RECORDED INFORMATION —
- - -

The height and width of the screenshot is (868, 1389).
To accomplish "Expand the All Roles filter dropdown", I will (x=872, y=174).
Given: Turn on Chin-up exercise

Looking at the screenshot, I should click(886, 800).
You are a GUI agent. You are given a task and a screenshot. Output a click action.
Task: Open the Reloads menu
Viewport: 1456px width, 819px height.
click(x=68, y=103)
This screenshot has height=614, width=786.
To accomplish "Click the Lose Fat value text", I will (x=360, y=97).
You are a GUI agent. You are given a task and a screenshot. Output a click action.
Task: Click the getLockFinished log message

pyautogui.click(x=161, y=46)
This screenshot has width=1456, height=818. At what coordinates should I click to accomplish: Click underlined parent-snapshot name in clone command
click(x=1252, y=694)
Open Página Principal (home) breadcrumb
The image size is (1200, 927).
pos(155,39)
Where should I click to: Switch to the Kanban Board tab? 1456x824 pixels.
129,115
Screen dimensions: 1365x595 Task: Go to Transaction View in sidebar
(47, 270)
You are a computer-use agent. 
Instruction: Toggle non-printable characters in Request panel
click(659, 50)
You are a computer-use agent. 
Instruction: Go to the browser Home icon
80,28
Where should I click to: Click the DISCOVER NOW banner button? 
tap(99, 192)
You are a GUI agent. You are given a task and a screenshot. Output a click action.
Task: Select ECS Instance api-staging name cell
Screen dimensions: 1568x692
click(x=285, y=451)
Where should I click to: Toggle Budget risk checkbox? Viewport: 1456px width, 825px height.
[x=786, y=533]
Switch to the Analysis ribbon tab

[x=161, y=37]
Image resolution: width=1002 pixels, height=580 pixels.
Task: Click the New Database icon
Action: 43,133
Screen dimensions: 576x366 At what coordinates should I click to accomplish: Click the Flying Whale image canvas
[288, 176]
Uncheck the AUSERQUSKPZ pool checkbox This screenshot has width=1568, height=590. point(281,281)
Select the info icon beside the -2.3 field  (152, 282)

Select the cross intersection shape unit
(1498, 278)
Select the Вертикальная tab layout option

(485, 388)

- - -

THE TASK —
Gather every line in the material above that contains the string "Where", and copy each one in full. Matches must have the same capitalization.

TASK SOLUTION —
Where should I click to: Switch to the Kanban Board tab? 1456x824 pixels.
Where should I click to: Click the DISCOVER NOW banner button? 
Where should I click to: Toggle Budget risk checkbox? Viewport: 1456px width, 825px height.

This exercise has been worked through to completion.